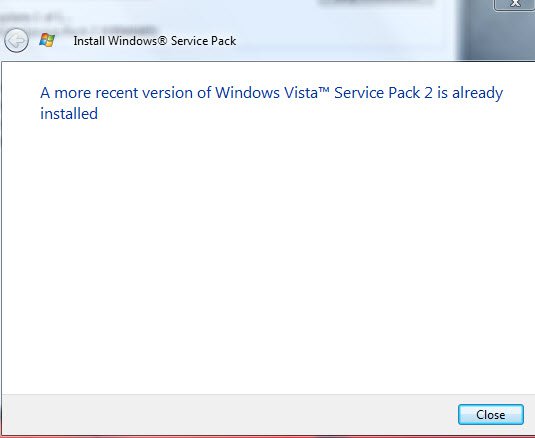Click the circular back arrow button
This screenshot has width=535, height=438.
pos(16,41)
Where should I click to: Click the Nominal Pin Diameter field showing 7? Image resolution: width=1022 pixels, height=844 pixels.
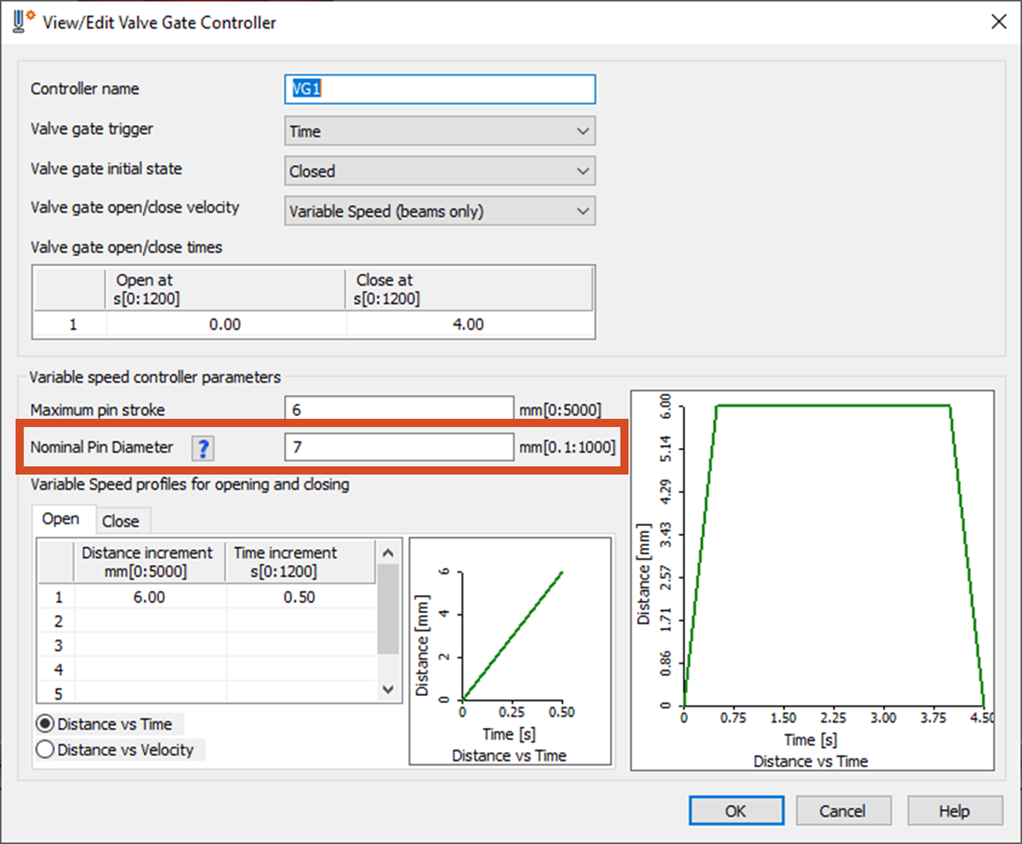[398, 447]
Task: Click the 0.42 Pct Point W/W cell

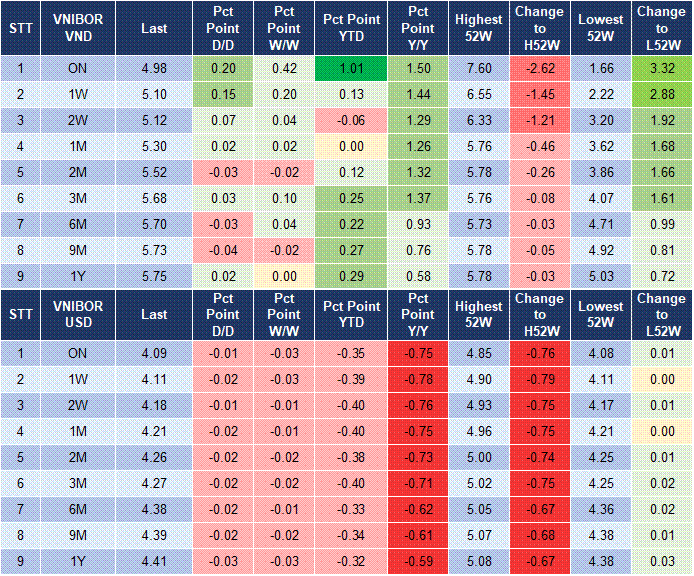Action: (x=284, y=68)
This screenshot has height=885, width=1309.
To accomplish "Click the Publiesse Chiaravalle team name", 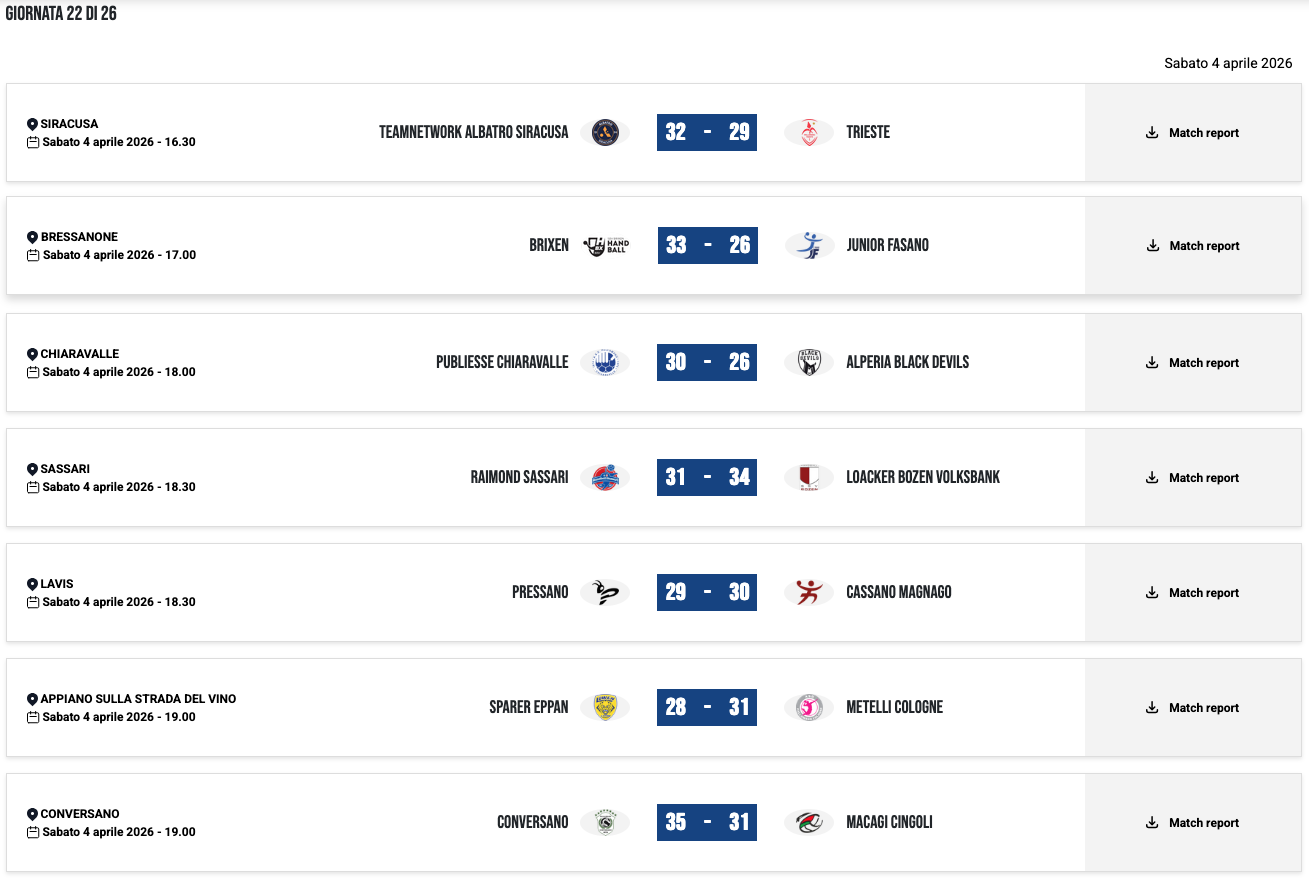I will point(502,362).
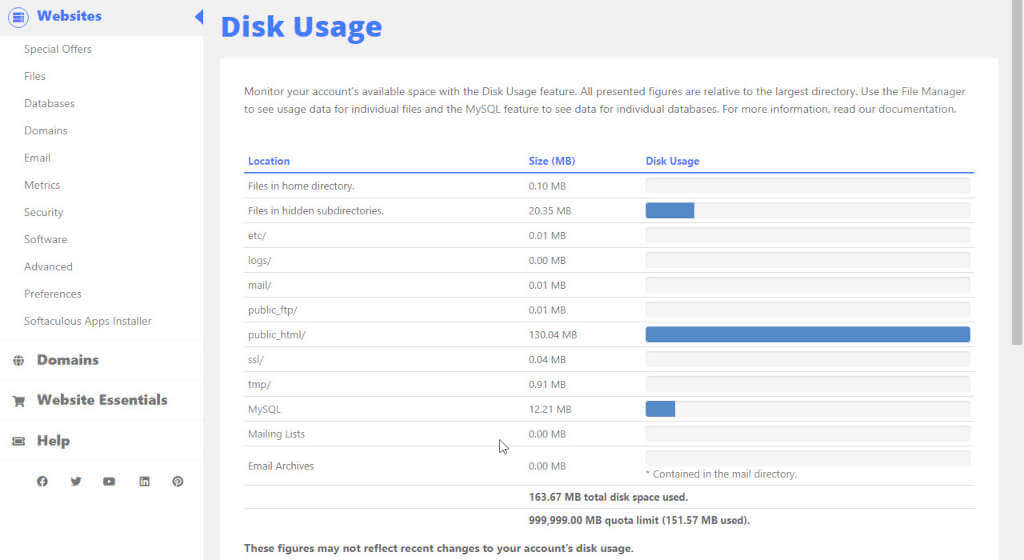Click the Domains globe icon

(18, 360)
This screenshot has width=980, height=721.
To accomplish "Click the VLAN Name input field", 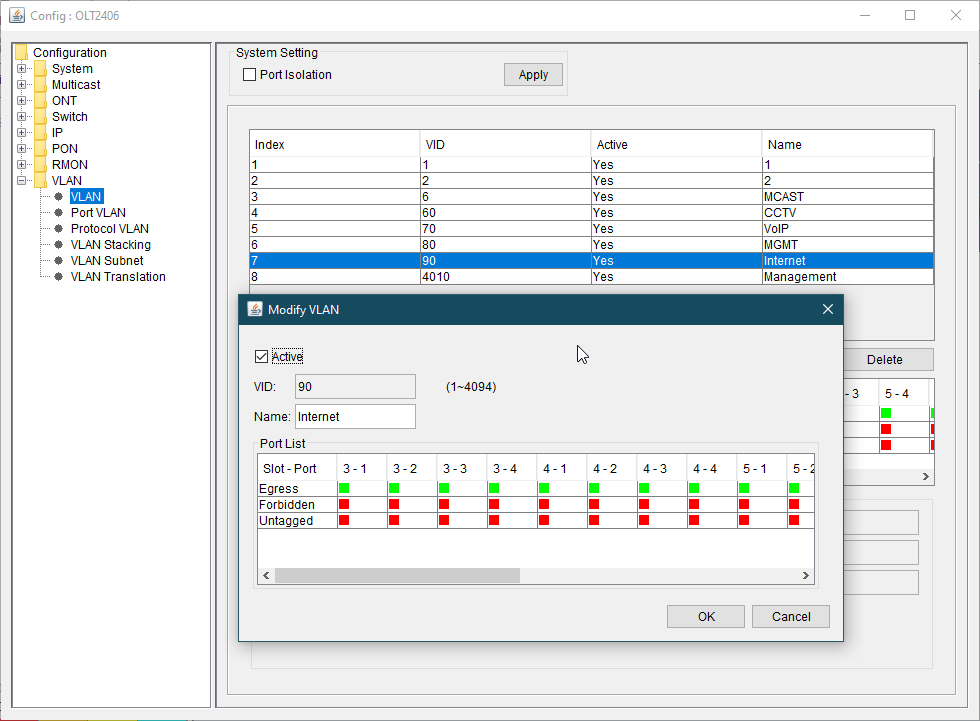I will point(355,417).
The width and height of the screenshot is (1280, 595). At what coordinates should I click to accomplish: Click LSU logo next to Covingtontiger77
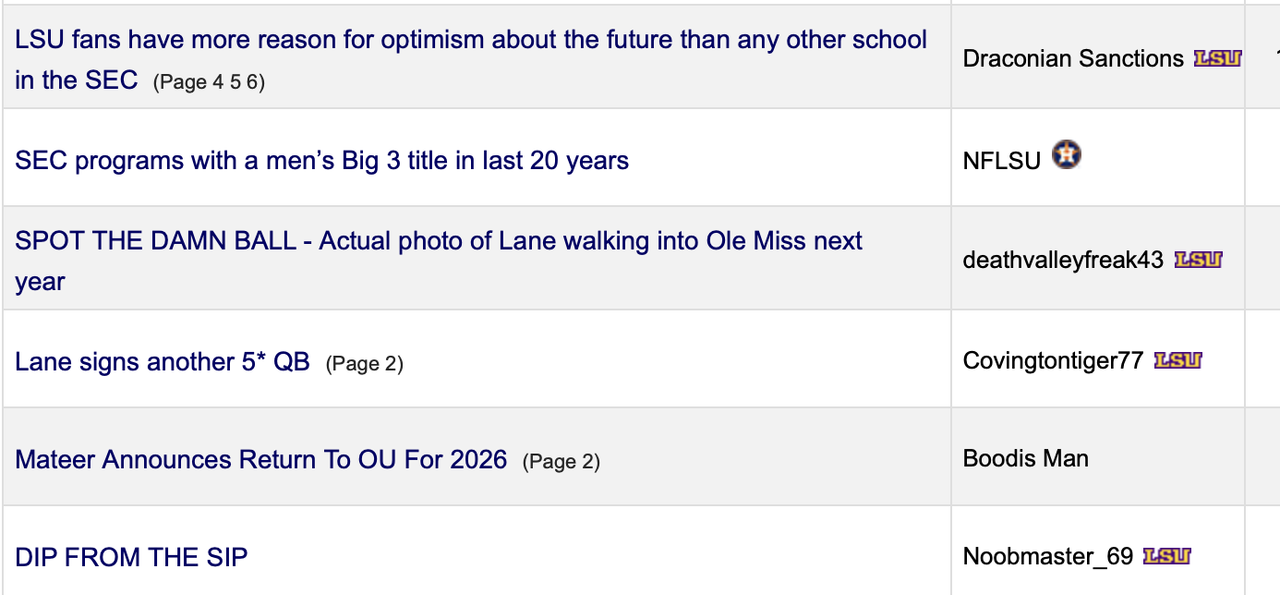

# # # # # # #

■ Work order ■
Only one stretch of the data is wanted: write out exactly the lines from the one holding "Where should I" through the one holding "This screenshot has height=885, width=1309.", both included, without the pictures.

■ Your response ■
Where should I click to: Click the Nominal Pin Diameter field showing 7? Image resolution: width=1022 pixels, height=844 pixels.
[398, 447]
Task: Click the 0.42 Pct Point W/W cell

Action: (x=284, y=68)
This screenshot has height=885, width=1309.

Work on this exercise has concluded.